O nosso sistema sempre foi brutal e marcado pela violência institucionalizada. Por causa disso, e ao mesmo tempo, a vida foi sempre dura para a maioria absoluta dos brasileiros. E, diante de uma vida dura, “cada dia traz consigo surpresas, inquietações, esperanças e medos, de modo que ninguém, sozinho, seria capaz de suportar tudo isso se não tivesse, dia e noite, o apoio dos companheiros” (KAFKA, p. 54-55). Acontece, porém, que, na prática de um sistema onde a violência é institucionalizada, ninguém é companheiro de ninguém e, como diz o mesmo Kafka, o fardo termina sobre os ombros de um só, ou seja, do indivíduo isolado e solitário.

            Nesse contexto, o sistema manipula, divide e desvia o olhar do povo para um bode expiatório. No nosso caso o bode expiatório foi o governo. As elites, através da grande mídia, exploraram as manifestações, impedindo que o povo enxergasse que por trás do problemas brasileiros estão exatamente elas. E, como nos mostra a Antropologia, diante de um bode expiatório, todos perdem a razão e não percebem o óbvio. Ou seja, “ficam todos quietos como ratos” (KAFKA, p. 53) e incapazes de tomar a devida distância para fazer uma análise correta da realidade, pois o desvio do olhar para o bode expiatório torna as pessoas impulsivas e irracionais. De fato, lembra o mesmo Kafka, uma verdadeira oposição “só se faz à distância”, isto é, quando se é capaz de olhar os fatos de maneira racional e objetiva. Os impulsos emocionais não ajudam em nada.

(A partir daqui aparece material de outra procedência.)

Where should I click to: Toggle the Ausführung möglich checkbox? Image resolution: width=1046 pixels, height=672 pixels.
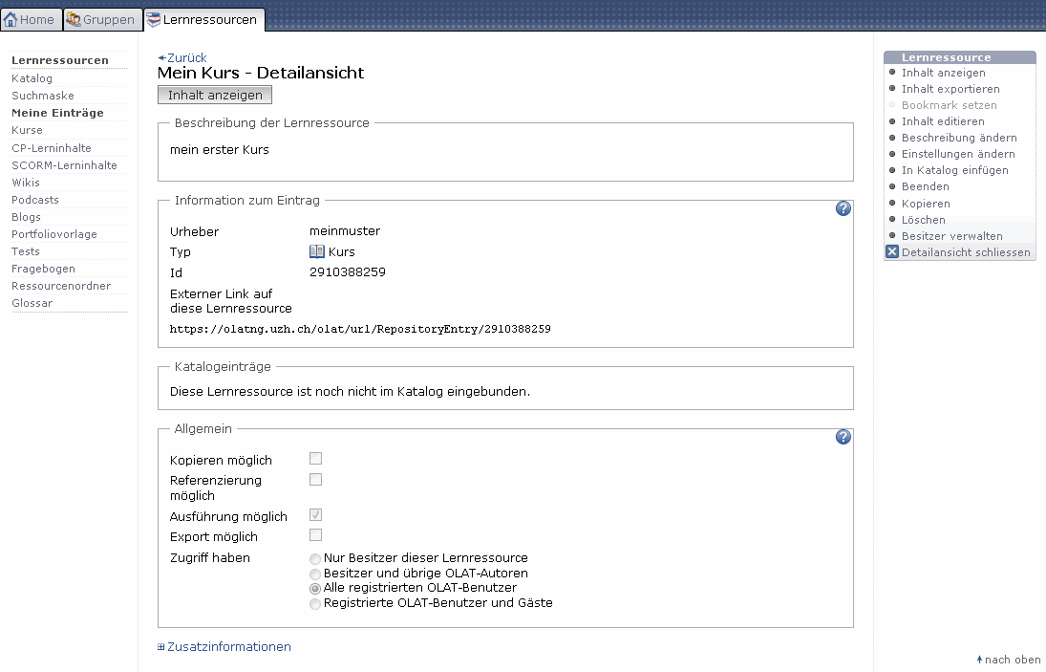315,515
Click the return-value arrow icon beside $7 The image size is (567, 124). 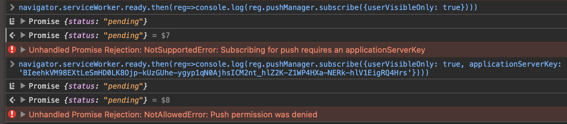[x=12, y=35]
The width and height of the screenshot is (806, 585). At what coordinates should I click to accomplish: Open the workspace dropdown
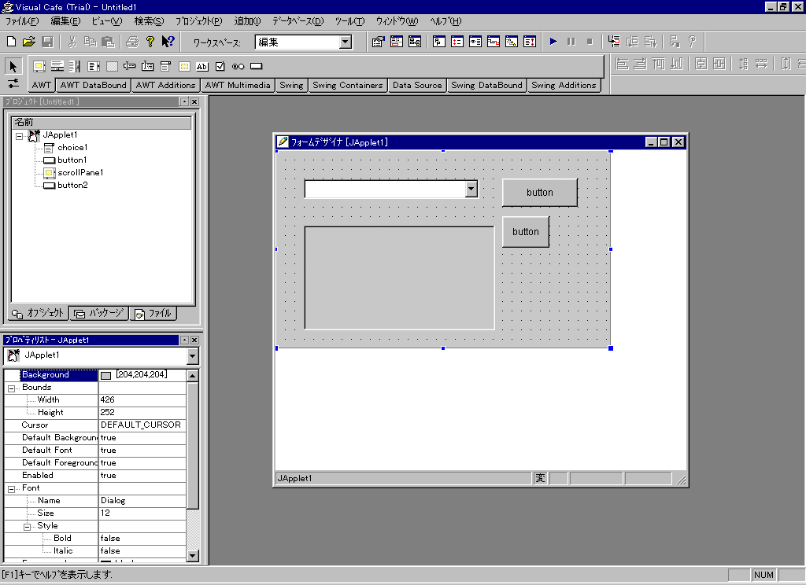(x=346, y=42)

            A partir disso surgem, então, os “salvadores da pátria”, os quais, manipulando os fatos, apresentam-se como aqueles que vão resolver todos os problemas. E o povo, “habituado a sofrer, negligente consigo próprio, rápido nas decisões, conhecedor da morte” (KAFKA, p. 59), deixa-se enganar facilmente por esses, sem saber que tal engano vai custar-lhe a vida.

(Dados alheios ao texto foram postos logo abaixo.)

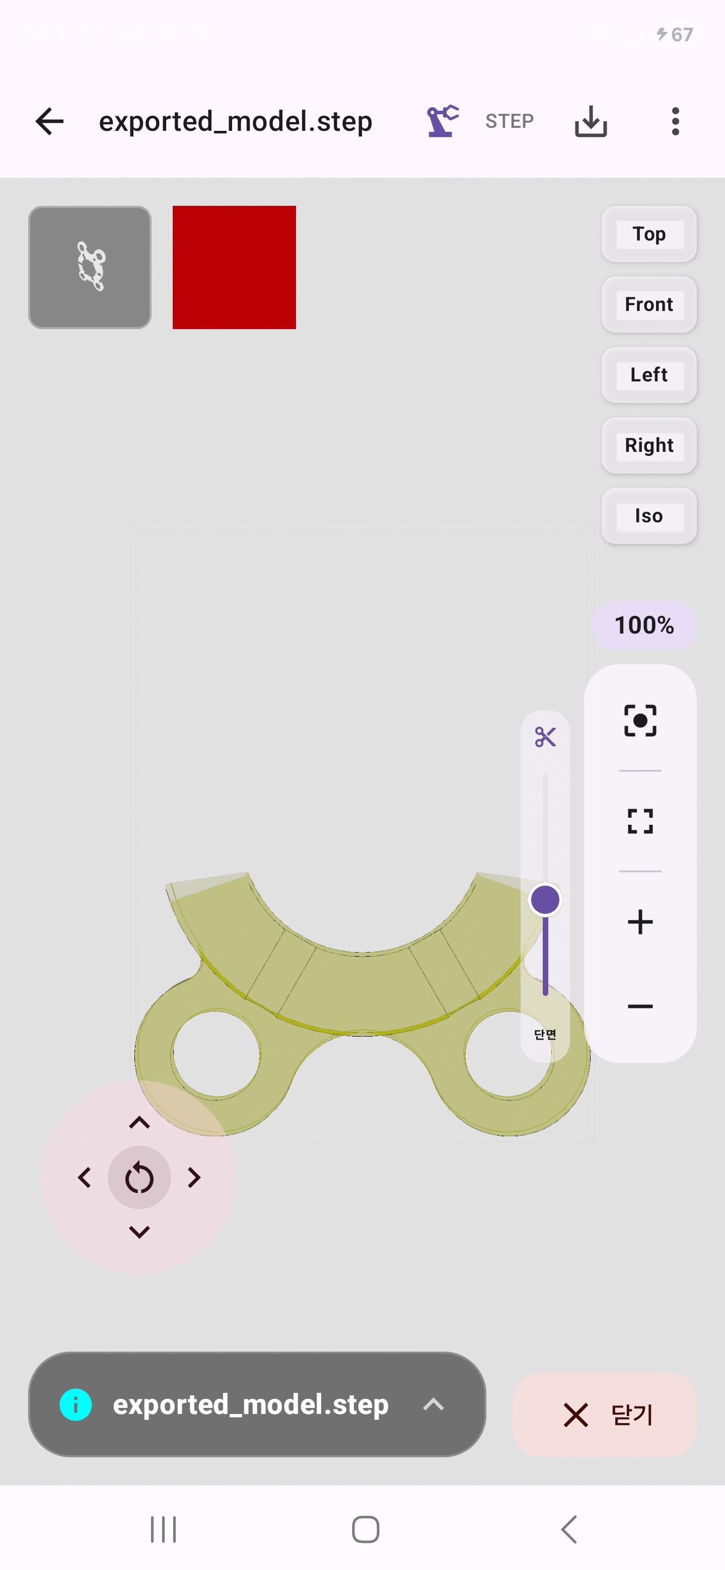
Task: Open the robot arm tool icon
Action: pos(443,121)
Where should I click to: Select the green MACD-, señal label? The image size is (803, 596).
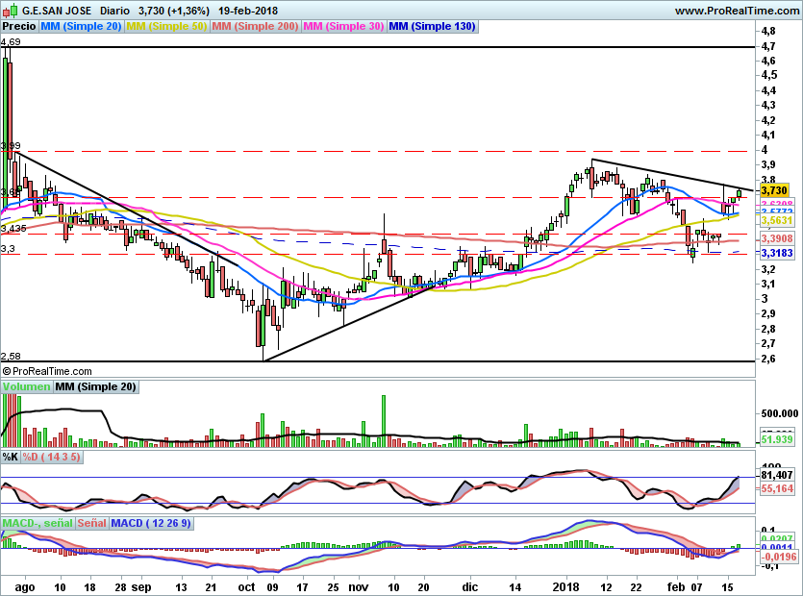click(37, 523)
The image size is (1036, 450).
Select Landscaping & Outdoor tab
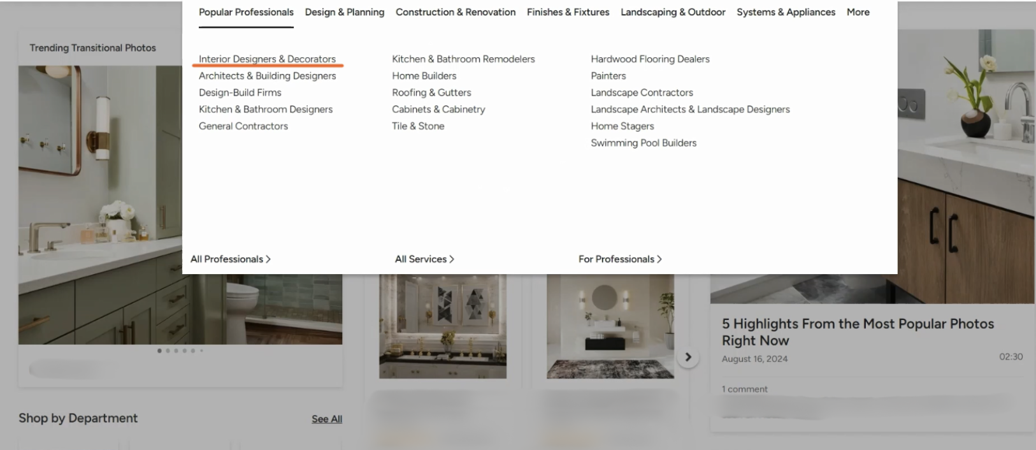(x=673, y=12)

            Os “salvadores da pátria” geram divisão e isolamento e anulam a ação do povo, pois “ninguém conseguiria fazer sozinho o que, a esse respeito, todo o povo é capaz” (KAFKA, p. 58). Dividir sempre foi a melhor forma que os impérios encontraram para dominar e oprimir. Foi o que fizeram as elites brasileiras no ano passado, durante as manifestações, através da intervenção da mídia golpista que está nas mãos delas. Simplesmente esvaziaram a dimensão revolucionária das manifestações, canalizando tudo para ataques estéreis e histéricos ao governo. Diante dessa situação o povo recua e volta ao de sempre: o jeitinho, que, aliás, diga-se de passagem, não é somente uma prática dos brasileiros, mas um dado universal, uma vez que as várias formas de ameaças “que pairam sobre nós deixam-nos mais silenciosos, mais humildes” e, infelizmente, “mais propensos aos caprichos” (KAFKA, p. 60).

            Tudo isso concorre para uma “certa infantilidade perene” e uma “velhice prematura” (KAFKA, p. 63-64) no campo da política. O povo se cansa de lutar, se conforma e sonha relaxado numa “pausa necessária entre as batalhas” (KAFKA, p. 65), acreditando piamente que os “salvadores da pátria”, com seus discursos demagógicos e altamente conservadores, vão resolver todos os problemas. E “deitado em berço esplêndido”, nesta maldita, mas “aconchegante cama” (Ibidem) o povo permanece obtuso e enganado, decidindo sempre contra ele mesmo (KAFKA, p. 22).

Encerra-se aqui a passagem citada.